Collected data entries |
[Start of section]
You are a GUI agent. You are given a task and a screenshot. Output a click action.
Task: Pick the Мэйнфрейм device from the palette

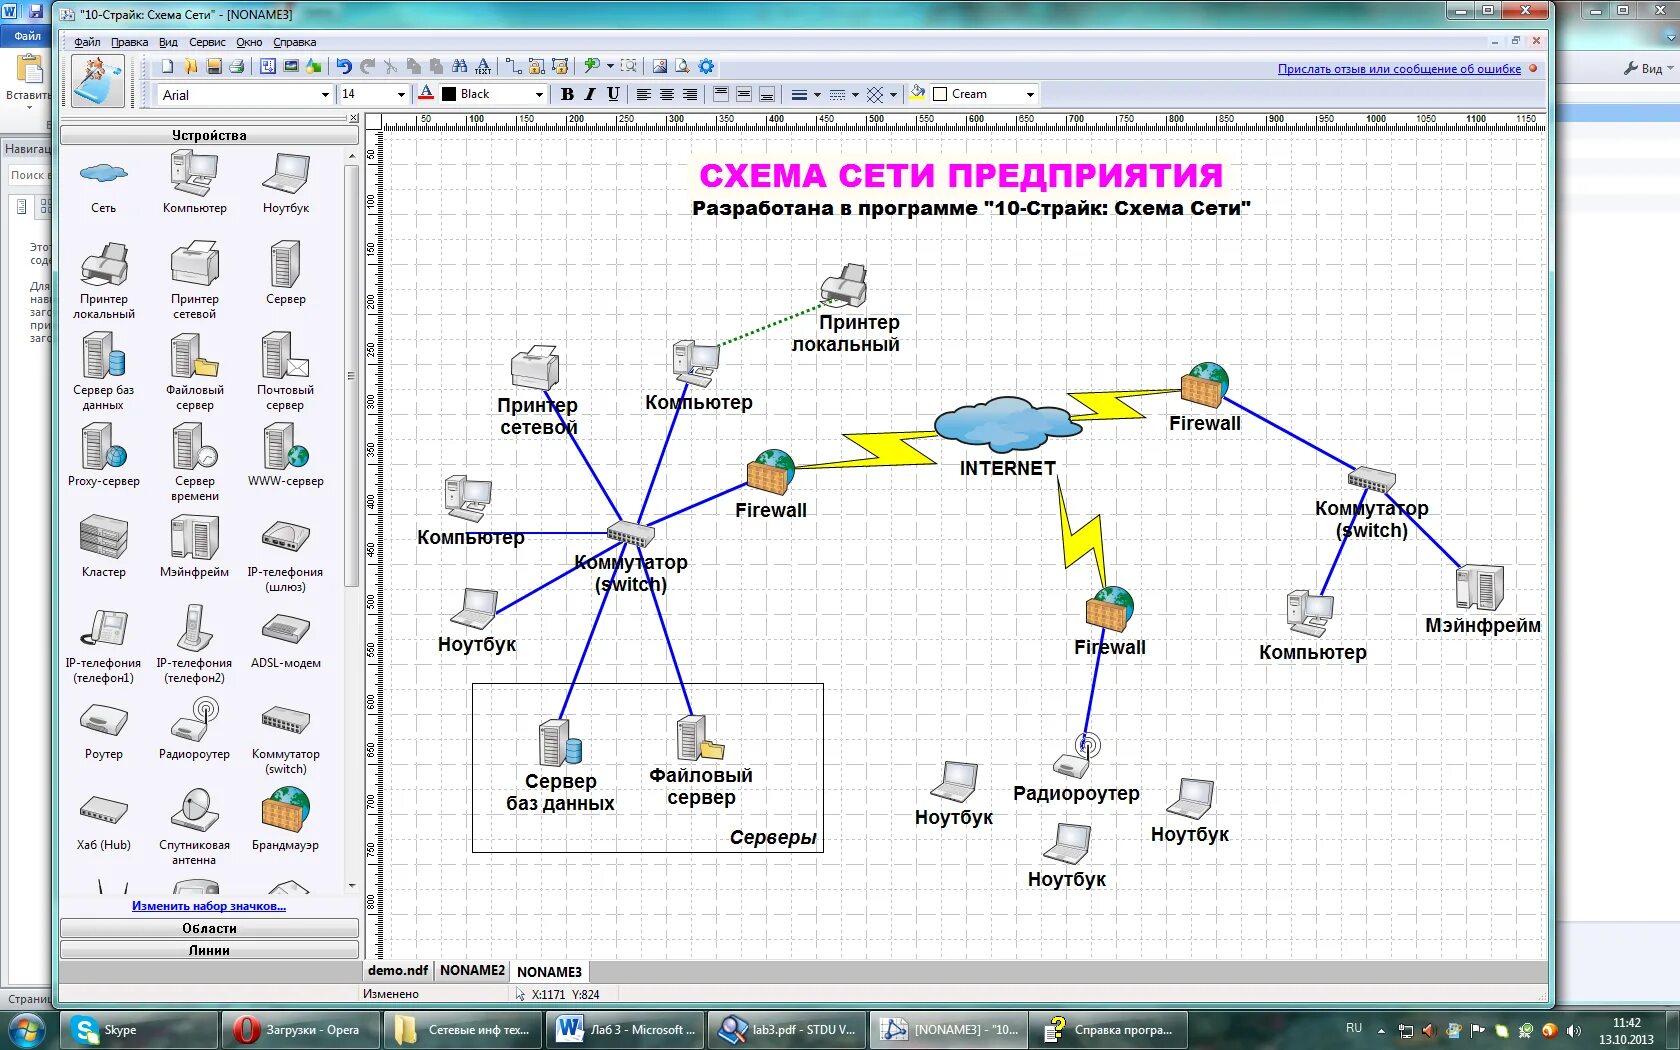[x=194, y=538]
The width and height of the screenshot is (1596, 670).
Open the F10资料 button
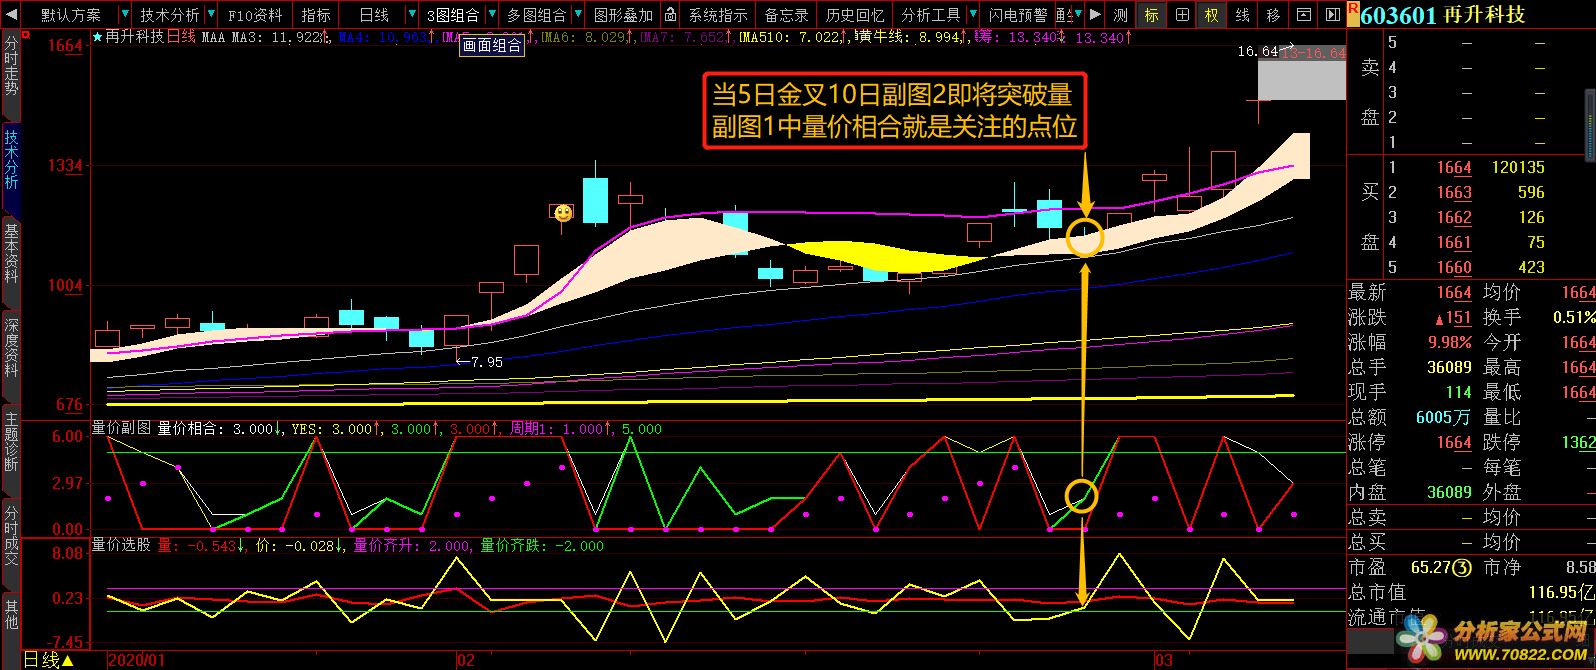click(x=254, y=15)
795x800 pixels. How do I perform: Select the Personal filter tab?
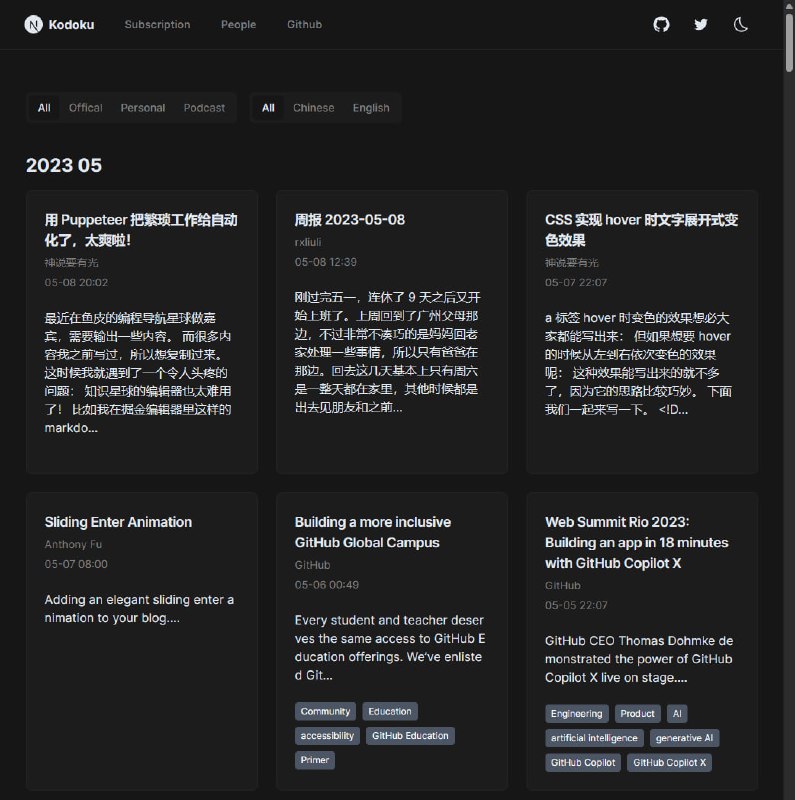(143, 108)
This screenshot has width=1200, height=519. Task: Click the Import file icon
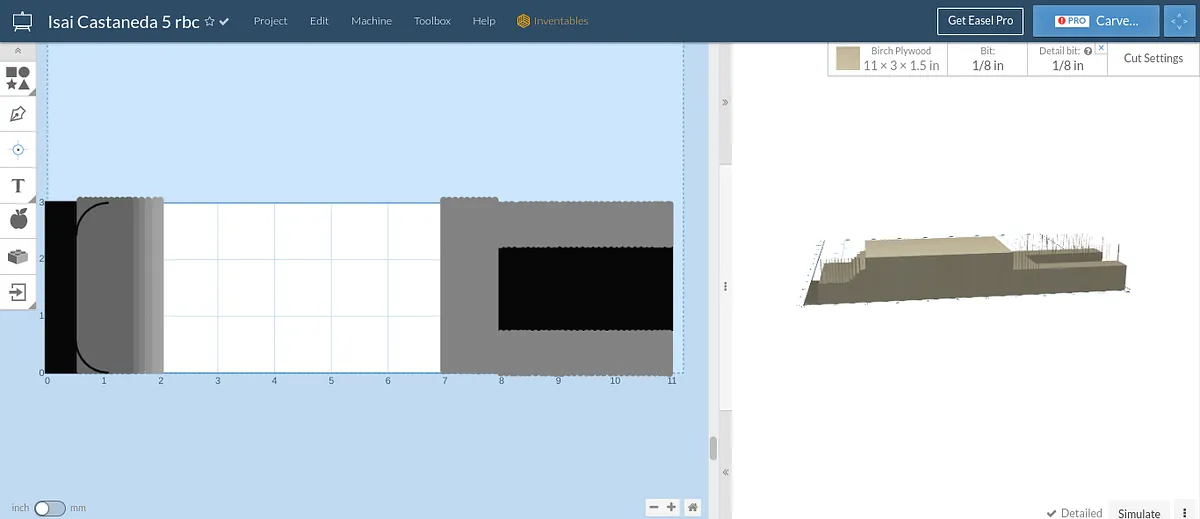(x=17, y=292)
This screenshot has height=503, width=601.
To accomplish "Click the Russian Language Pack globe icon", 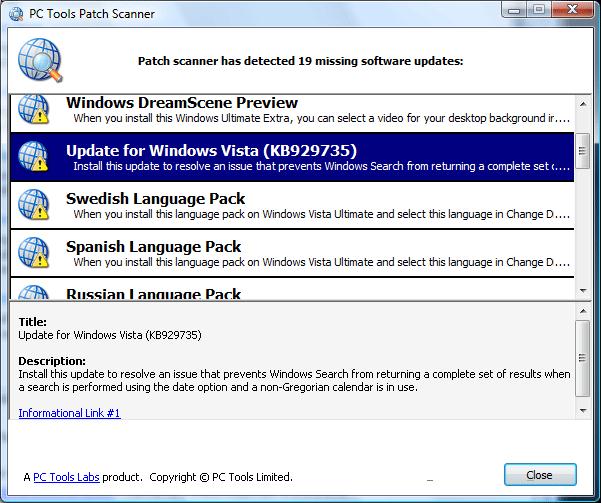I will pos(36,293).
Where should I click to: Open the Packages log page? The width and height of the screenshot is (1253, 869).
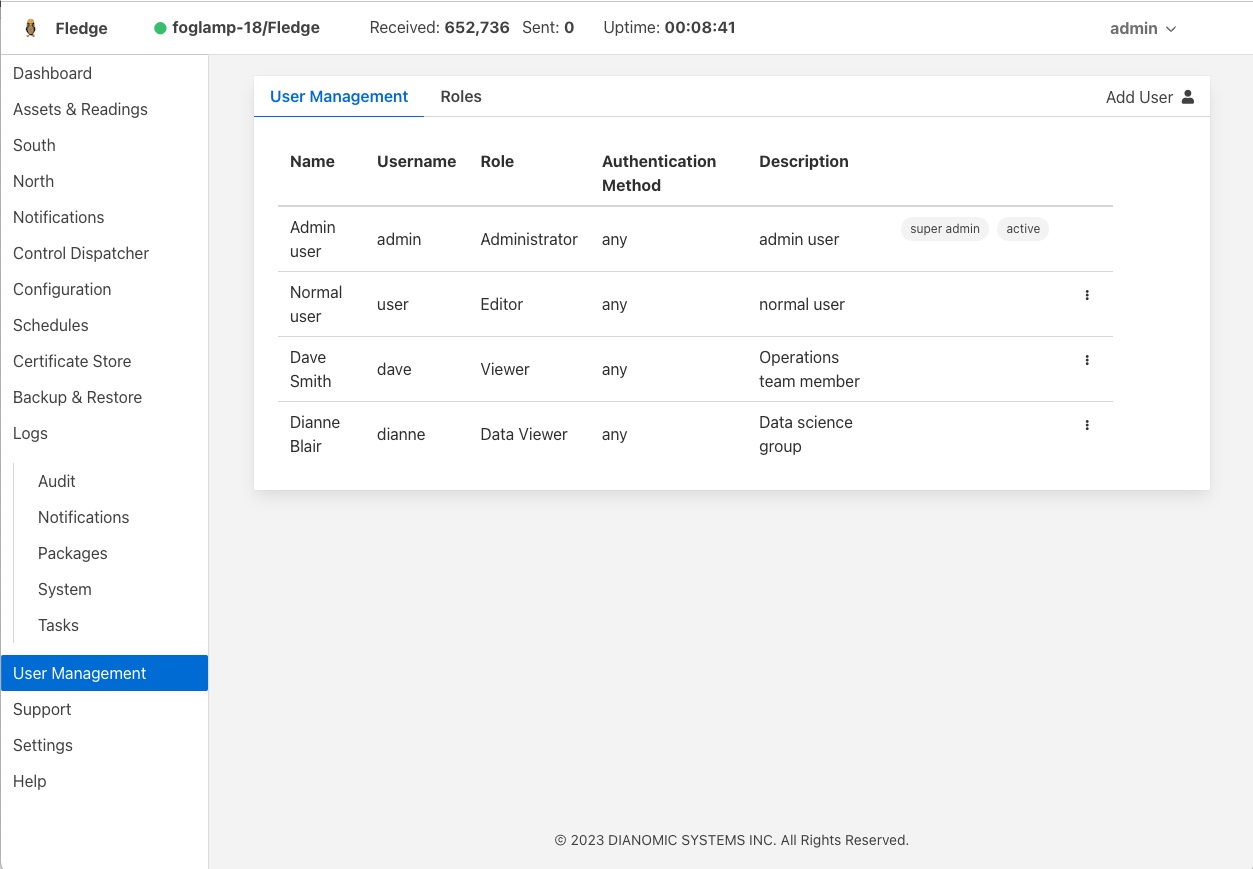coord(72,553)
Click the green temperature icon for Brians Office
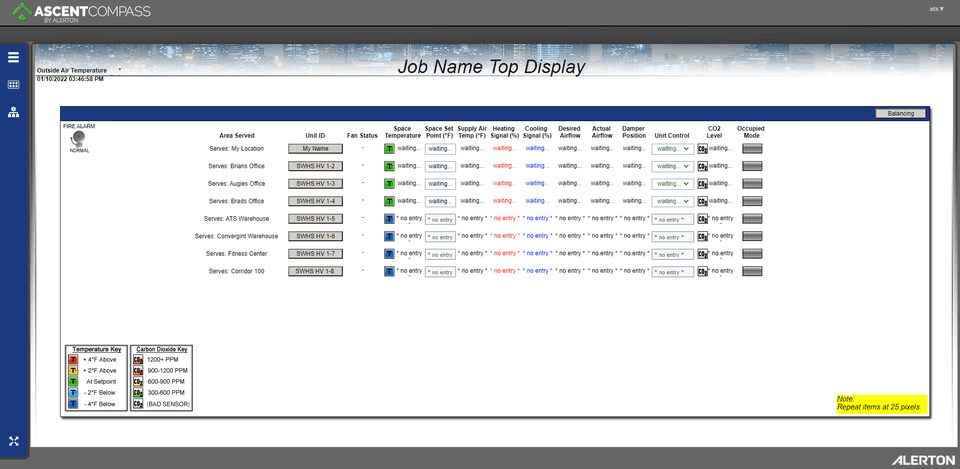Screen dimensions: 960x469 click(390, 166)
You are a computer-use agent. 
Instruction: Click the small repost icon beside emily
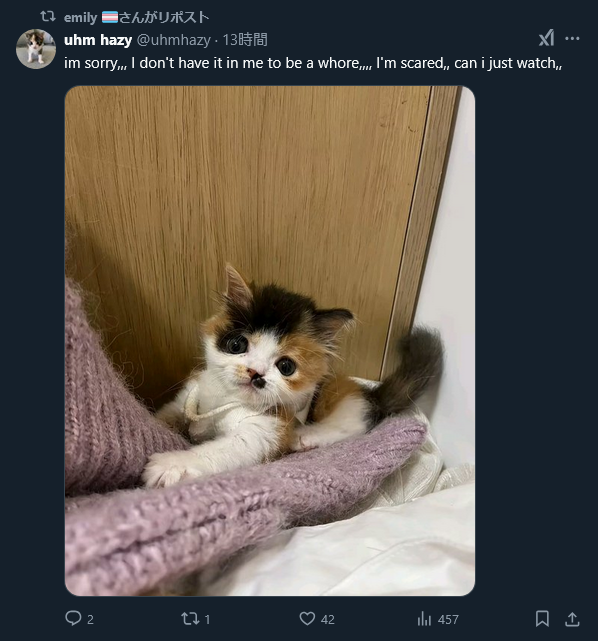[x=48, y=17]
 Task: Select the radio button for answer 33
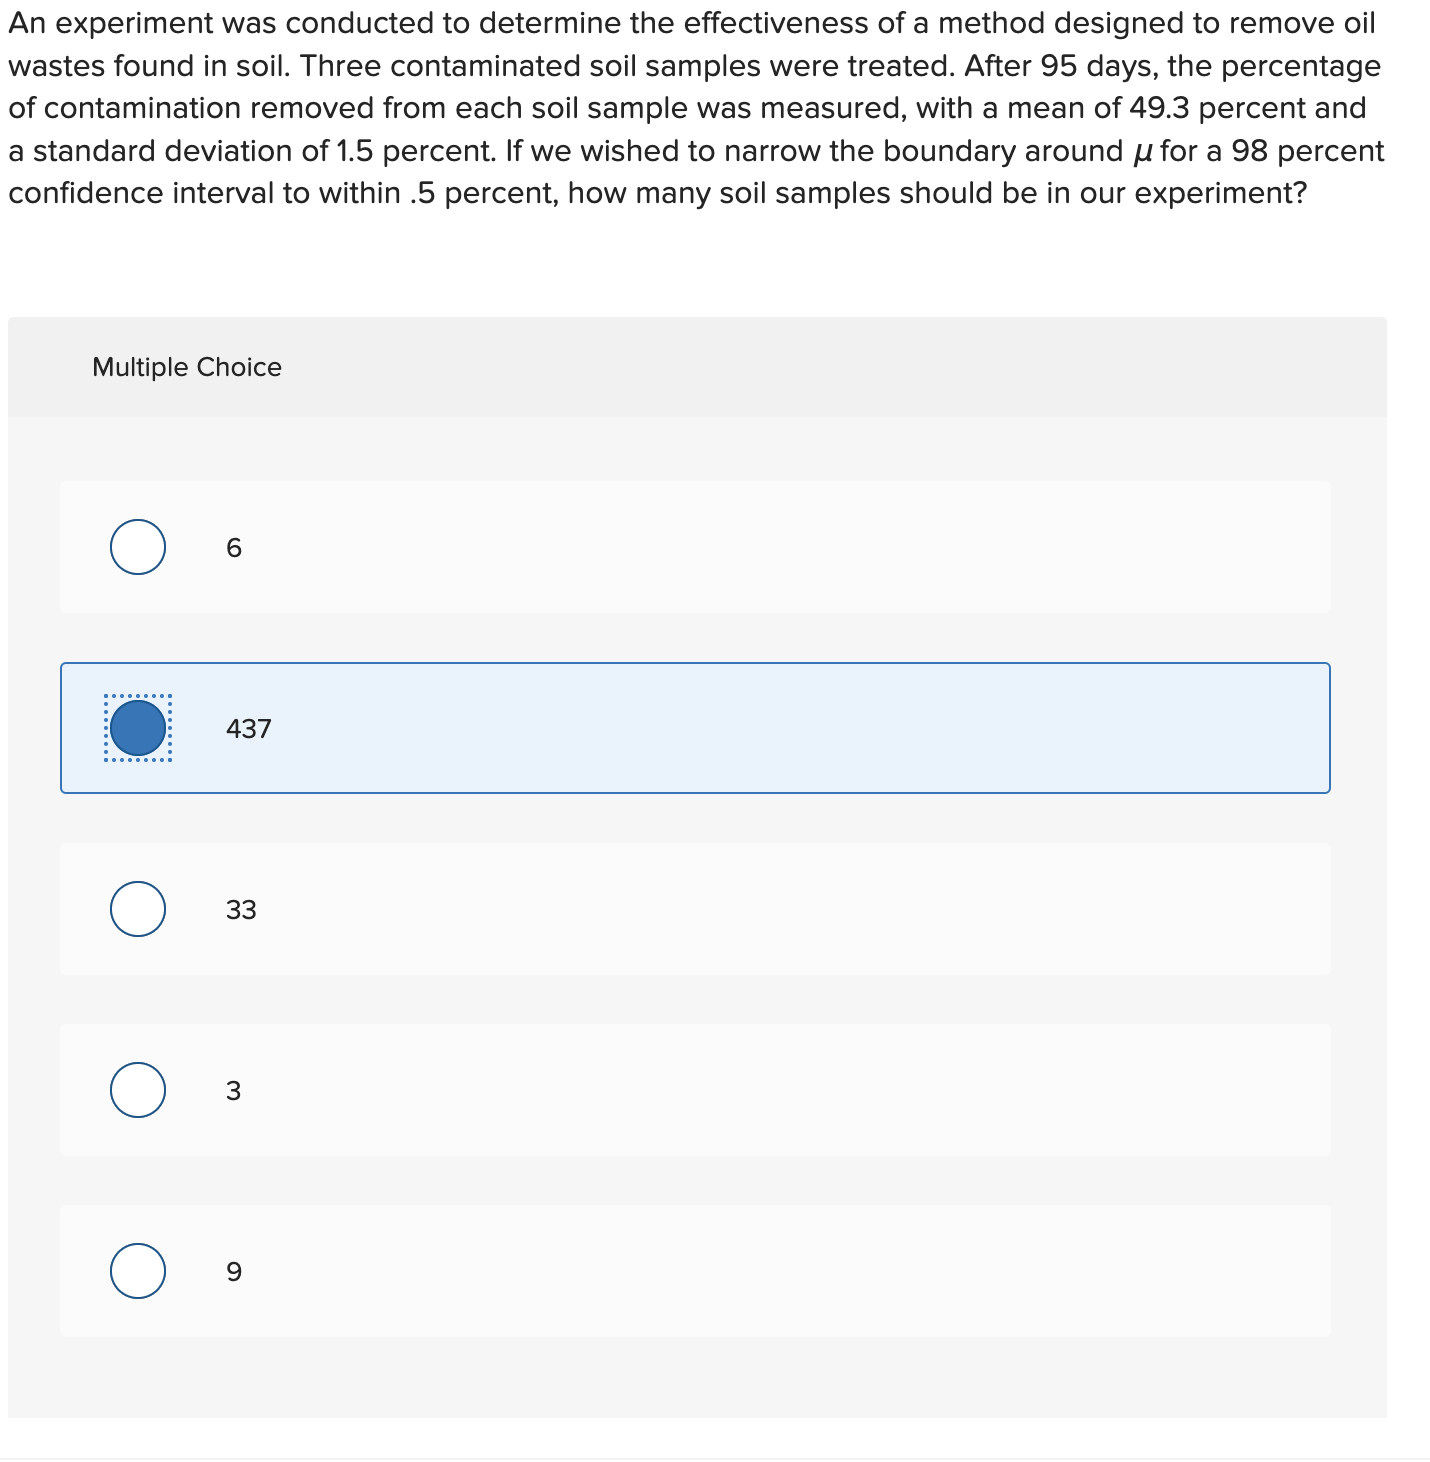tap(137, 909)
[End of section]
Aim of the task | Every line of the records containing the word "agent" must appear in the answer.

Response to this exercise |
You are a GUI agent. You are given a task and a screenshot. Output a click action.
You are a computer-use agent. 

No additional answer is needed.